3. LiveMCPEval: LLM-as-a-Judge

The evaluation process utilizes an "LLM-as-a-Judge" model. A dedicated Judge Agent analyzes each task execution by focusing on three specific criteria:

  • Tool Selection Accuracy — Did the agent identify and use the correct set of tools?
  • Execution Logic — Was the call sequence logical and the parameters accurate?
  • Task Completion — Does the final output successfully fulfill the stated goal?

The Judge generates a detailed report based on the agent's tool call trace, the queries generated, and the available tool list. This allows developers to see precisely where an agent struggled or failed.

Deploying LiveMCPBench

LiveMCPBench can be deployed using Docker or installed locally on your machine.
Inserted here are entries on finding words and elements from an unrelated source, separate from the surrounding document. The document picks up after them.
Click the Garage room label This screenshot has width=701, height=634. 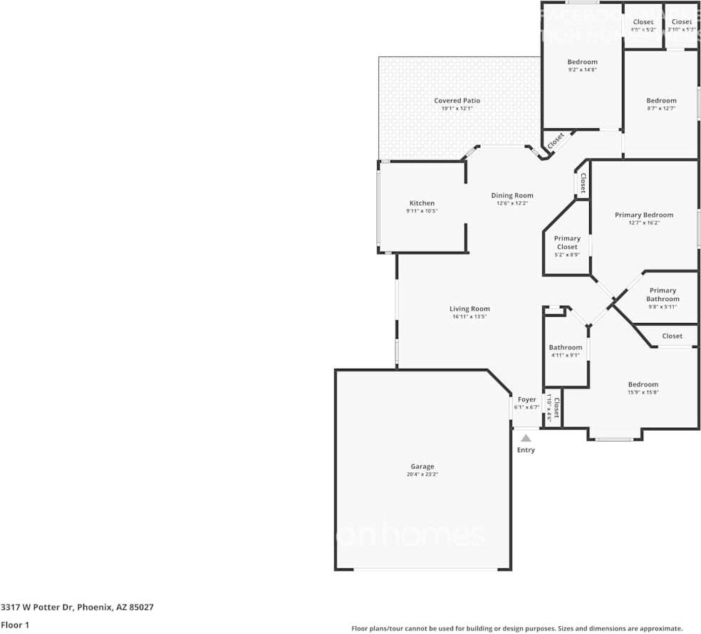coord(422,466)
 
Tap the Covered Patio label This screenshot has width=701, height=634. coord(457,101)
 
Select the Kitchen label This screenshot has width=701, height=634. coord(422,203)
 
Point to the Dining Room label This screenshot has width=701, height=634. coord(512,195)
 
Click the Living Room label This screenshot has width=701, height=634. coord(469,309)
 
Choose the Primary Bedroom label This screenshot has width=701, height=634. coord(644,215)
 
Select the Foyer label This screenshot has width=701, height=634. coord(526,399)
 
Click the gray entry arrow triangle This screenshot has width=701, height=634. coord(526,439)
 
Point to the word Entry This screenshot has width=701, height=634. coord(526,450)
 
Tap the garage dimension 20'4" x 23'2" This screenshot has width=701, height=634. coord(422,474)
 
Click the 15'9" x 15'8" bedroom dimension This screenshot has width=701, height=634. coord(643,392)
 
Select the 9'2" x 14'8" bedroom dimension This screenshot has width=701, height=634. coord(582,70)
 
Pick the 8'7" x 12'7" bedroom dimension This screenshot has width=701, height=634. coord(661,108)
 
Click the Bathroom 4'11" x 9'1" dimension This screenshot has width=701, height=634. coord(565,355)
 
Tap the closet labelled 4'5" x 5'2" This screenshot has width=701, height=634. coord(643,29)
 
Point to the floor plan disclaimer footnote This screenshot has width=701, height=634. coord(517,628)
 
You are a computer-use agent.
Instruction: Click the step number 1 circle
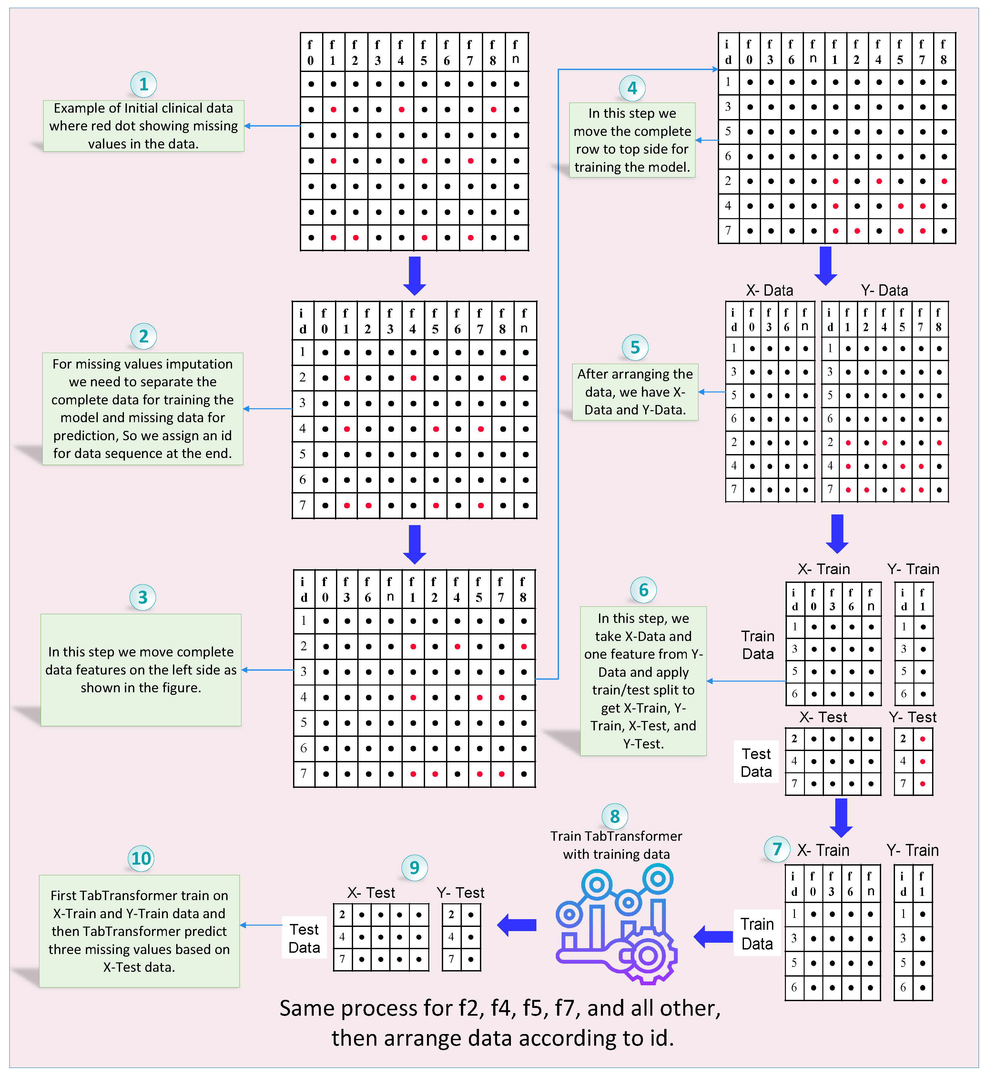pos(143,84)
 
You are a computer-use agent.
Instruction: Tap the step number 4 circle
pos(632,88)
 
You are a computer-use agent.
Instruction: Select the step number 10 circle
pos(141,858)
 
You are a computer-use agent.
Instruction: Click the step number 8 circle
pos(615,816)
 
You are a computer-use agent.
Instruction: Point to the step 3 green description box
pos(141,669)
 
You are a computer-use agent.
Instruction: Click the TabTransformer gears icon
pos(616,926)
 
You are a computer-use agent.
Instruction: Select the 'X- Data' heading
pos(769,290)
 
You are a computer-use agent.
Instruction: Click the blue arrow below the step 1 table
pos(414,275)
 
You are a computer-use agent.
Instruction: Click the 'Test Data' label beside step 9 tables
pos(304,938)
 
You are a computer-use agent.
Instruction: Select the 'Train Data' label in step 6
pos(757,645)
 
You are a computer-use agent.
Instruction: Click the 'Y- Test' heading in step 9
pos(460,892)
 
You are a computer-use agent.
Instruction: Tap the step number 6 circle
pos(643,590)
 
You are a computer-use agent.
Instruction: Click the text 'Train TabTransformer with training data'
pos(616,845)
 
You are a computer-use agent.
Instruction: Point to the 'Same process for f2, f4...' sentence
pos(500,1023)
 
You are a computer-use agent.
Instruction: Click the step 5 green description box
pos(635,392)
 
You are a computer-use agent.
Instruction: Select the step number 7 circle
pos(777,848)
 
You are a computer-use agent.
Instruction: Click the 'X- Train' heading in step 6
pos(824,569)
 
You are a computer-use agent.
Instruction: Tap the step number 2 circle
pos(143,336)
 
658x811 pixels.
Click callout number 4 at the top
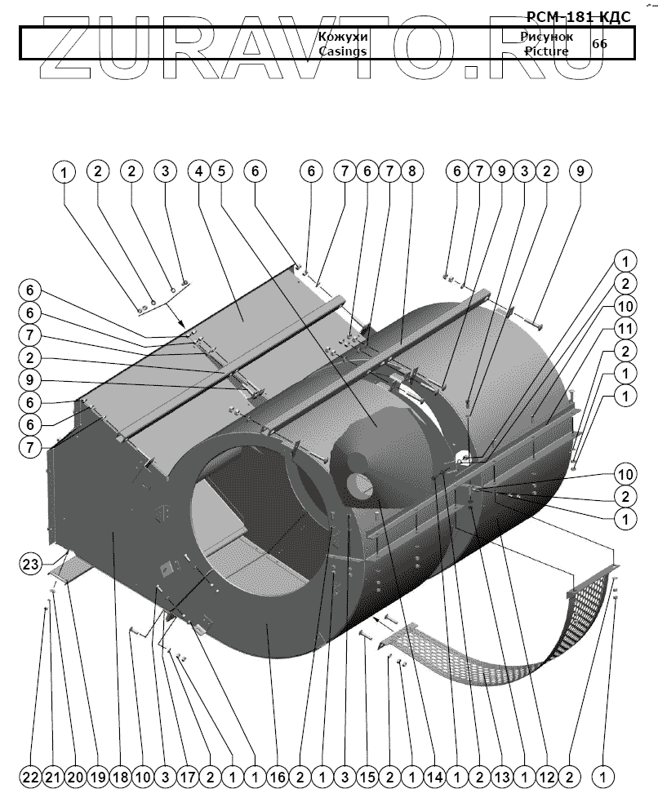click(x=198, y=171)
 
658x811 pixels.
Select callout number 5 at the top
click(x=220, y=171)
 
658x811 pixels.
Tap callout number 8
click(x=411, y=171)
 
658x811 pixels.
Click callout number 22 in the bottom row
click(x=30, y=778)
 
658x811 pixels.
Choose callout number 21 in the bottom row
click(x=53, y=778)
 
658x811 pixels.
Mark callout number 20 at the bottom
click(x=75, y=778)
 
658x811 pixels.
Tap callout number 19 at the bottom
click(x=98, y=778)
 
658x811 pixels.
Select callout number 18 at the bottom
click(x=121, y=778)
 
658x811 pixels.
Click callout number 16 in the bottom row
click(x=278, y=778)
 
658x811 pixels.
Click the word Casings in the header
click(x=343, y=51)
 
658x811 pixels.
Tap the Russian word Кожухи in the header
click(x=343, y=38)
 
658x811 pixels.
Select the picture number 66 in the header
click(x=599, y=44)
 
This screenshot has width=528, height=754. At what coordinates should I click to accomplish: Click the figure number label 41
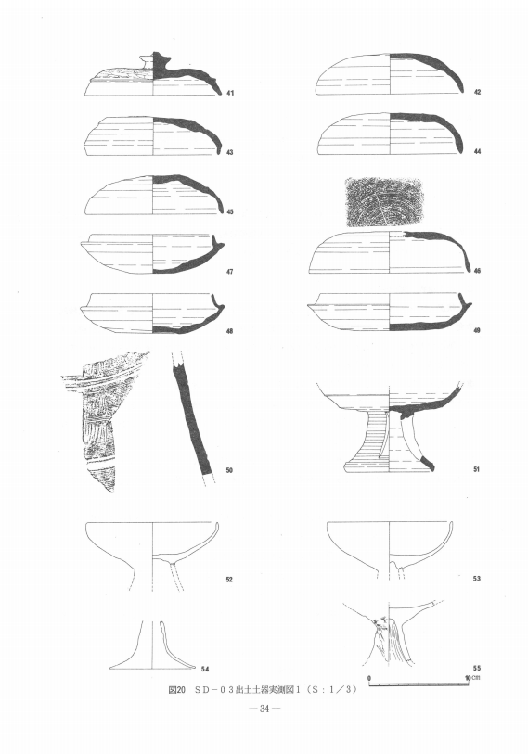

Local installation requires:

  • npm — For frontend dependency management.
  • uv — For high-speed Python package handling.

Docker Deployment

  1. Pull the Docker image:

    docker pull hysdhlx/livemcpbench:latest
    
  2. Clone the repository:

    git clone https://github.com/icip-cas/LiveMCPBench.git
    cd LiveMCPBench
    
  3. Launch the container with GPU support:

    docker run -itd \
    -v "$(pwd):/outside" \
    --gpus all \
    --ipc=host \
    --net=host \
    --name LiveMCPBench_container \
    hysdhlx/livemcpbench:latest \
    bash
    
  4. Access the container and reset the environment:

    docker exec -it LiveMCPBench_container bash
    cd /LiveMCPBench/
    bash scripts/env_reset.sh
    

    This command copies your local code into the container and links the necessary labeled data folders.

Local Installation

  1. Configure the environment variables:

    cp .env_template .env
    

    Edit the .env file to set:

    • Agent settings: BASE_URL, OPENAI_API_KEY, MODEL
    • Tool retrieval: EMBEDDING_MODEL, EMBEDDING_API_KEY, TOP_TOOLS
    • Proxy settings (if needed): http_proxy, https_proxy
  2. Verify that tools are accessible:

    bash ./tools/scripts/tool_check.sh
    

    Review the results in ./tools/test/tools.json. If any tools fail, run the script again.

  3. Generate the resource index:

    uv run -m baseline.mcp_copilot.arg_generation
    

    The agent requires this index to locate and utilize tools efficiently.

Running Agents and Evaluation

Quick Smoke Test

Perform a test run to confirm the system is operational:

bash ./baseline/scripts/run_example.sh

Results, including tool call traces and task outputs, will be saved in ./baseline/output/.

Full Benchmark Run

  1. Ensure all variables in .env are correctly configured.

  2. Execute the complete benchmark suite:

    bash ./baseline/scripts/run_baselines.sh
    

    Note: The agent reads data files from the /root directory; adjust these paths as necessary for local execution.

  3. Review the outputs in ./baseline/output to analyze tool selection strategies for various tasks.

Running the Evaluator

  1. In the .env file, set the MODEL variable to the LLM that will serve as the judge.
  2. Start the evaluation process:
    bash ./evaluator/scripts/run_baseline.sh
    
  3. Evaluation reports are saved to ./evaluator/output.
  4. To calculate the overall success rate, run:
    uv run ./evaluator/stat_success_rate.py --result_path /path/to/evaluation/
    
    The script will provide a final success percentage for the evaluated run.